Aim of the exercise: Reproduce the passage on Choi Yong-duk word for word, starting with "South Korean general" and going on through "an airbase commander.".

Text provided START

12th Minister of Information and Communication of Korea 10th Minister of Information and Communication of the First Republic of Korea
- In office 2 June 1960 – 22 August 1960
- Preceded by: Oh Jeong-su
- Succeeded by: Lee Sang-chul

2nd Chief of Staff of the Air Force of Korea Lieutenant General
- In office 1 December 1952 – 19 November 1954
- Preceded by: Kim Chung-yul
- Succeeded by: Kim Chung-yul

Personal details
- Born: 19 September 1898
- Died: 15 August 1969 (aged 70)
- Profession: Military officer; politician; bureaucrat;

= Choi Yong-duk =

South Korean general (1898–1969)

Choi Yong-duk (19 September 1898 – 15 August 1969) was a Republic of Korea Air Force lieutenant general, nationalist independence activist, military officer, politician, and diplomat. He served as the 2nd Chief of Staff of the Air Force.

==Biography==
He was born in Hanseong (Seoul), Korean Empire and early in his life moved to China. In 1916, he graduated from the Chinese Army Officer School and in 1920, with the recommendation of Seo Wal-bo, he entered the Chinese Aviation School and became a pilot. He served as an instructor at the Chinese Air Force Officer School, a chief of the seaplane squadron, and an airbase commander.

In 1922, he met Kim Won-bong and joined the Righteous Army. He supported many political figurées in the China. He endorsed the activities of Kim Sang-ok, Kim Si-hyun, and others.

In 1940, he graduated from the Chinese Army University and was appointed as the Chief of Staff of the General Staff Department of the Korean Liberation Army in September. He then served as the chairman of the Aeronautical Construction Committee of the Provisional Government of the Republic of Korea, the chief of staff of the Korean Liberation Army, and played an active role until the liberation in 1945.

Text provided END
Recorded information START

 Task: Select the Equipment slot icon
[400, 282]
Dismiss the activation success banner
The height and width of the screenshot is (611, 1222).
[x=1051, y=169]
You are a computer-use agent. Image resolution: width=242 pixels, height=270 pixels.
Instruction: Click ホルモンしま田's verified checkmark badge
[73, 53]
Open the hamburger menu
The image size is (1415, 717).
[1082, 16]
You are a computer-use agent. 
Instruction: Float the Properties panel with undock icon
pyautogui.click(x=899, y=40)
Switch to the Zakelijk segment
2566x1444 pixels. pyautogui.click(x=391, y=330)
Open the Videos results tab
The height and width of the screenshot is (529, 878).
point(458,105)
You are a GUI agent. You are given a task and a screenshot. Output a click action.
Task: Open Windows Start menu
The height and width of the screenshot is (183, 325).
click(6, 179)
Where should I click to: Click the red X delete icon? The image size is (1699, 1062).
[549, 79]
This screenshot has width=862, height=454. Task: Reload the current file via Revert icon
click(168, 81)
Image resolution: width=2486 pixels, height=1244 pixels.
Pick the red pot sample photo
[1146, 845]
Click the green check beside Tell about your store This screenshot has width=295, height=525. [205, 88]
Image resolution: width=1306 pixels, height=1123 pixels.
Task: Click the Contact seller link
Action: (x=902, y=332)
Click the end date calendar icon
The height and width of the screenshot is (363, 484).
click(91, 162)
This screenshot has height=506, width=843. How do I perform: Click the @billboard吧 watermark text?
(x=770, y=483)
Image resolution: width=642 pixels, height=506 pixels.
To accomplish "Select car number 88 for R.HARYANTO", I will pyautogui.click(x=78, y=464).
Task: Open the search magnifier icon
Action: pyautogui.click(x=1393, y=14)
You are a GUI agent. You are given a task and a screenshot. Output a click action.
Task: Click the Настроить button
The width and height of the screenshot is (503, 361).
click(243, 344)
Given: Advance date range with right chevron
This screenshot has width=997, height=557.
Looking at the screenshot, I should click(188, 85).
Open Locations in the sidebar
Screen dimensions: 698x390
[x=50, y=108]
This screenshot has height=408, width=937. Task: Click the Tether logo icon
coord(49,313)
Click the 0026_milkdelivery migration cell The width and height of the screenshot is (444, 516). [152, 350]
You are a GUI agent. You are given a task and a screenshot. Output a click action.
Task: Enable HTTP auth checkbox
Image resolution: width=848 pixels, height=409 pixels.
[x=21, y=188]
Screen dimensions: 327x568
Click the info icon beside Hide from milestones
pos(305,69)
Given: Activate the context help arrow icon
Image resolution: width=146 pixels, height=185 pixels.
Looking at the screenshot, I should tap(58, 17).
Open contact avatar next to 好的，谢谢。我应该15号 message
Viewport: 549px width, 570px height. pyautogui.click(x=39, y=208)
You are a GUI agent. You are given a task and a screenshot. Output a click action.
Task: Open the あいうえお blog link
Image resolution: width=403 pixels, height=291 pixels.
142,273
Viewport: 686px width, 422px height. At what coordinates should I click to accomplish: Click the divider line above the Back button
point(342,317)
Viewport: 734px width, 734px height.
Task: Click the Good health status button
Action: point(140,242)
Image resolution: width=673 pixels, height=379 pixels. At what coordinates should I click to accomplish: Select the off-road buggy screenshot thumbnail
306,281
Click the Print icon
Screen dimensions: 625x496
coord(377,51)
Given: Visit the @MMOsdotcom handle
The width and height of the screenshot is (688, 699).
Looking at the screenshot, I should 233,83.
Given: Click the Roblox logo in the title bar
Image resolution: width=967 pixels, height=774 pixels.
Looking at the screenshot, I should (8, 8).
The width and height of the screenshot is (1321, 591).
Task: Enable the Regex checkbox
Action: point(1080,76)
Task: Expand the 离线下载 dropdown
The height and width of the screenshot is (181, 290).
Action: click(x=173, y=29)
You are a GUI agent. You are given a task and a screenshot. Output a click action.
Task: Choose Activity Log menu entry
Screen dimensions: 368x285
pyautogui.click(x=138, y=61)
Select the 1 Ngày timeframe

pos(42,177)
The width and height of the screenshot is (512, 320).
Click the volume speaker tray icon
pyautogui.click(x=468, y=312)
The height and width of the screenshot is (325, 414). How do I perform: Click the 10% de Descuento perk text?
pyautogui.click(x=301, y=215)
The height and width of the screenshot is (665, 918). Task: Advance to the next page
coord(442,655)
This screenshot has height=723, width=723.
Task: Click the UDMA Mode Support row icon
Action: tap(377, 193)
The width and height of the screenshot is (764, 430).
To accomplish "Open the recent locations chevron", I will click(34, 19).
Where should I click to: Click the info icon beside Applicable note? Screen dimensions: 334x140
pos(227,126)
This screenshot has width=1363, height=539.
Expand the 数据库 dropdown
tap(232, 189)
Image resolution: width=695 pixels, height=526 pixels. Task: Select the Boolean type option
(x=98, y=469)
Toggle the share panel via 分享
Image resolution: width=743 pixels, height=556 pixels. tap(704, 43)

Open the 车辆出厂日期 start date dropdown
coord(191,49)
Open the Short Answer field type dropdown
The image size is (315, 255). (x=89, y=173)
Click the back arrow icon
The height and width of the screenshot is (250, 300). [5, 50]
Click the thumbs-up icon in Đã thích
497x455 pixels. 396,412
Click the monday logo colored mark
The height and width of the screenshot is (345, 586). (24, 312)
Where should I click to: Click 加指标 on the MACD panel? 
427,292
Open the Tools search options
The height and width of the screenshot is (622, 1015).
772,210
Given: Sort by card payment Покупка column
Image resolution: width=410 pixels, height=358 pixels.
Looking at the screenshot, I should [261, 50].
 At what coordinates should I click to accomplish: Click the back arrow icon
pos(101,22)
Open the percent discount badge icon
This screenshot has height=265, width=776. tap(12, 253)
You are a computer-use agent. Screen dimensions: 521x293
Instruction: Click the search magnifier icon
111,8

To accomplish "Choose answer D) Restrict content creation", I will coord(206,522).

Recorded information END

Answer to the problem:
South Korean general (1898–1969)

Choi Yong-duk (19 September 1898 – 15 August 1969) was a Republic of Korea Air Force lieutenant general, nationalist independence activist, military officer, politician, and diplomat. He served as the 2nd Chief of Staff of the Air Force.

==Biography==
He was born in Hanseong (Seoul), Korean Empire and early in his life moved to China. In 1916, he graduated from the Chinese Army Officer School and in 1920, with the recommendation of Seo Wal-bo, he entered the Chinese Aviation School and became a pilot. He served as an instructor at the Chinese Air Force Officer School, a chief of the seaplane squadron, and an airbase commander.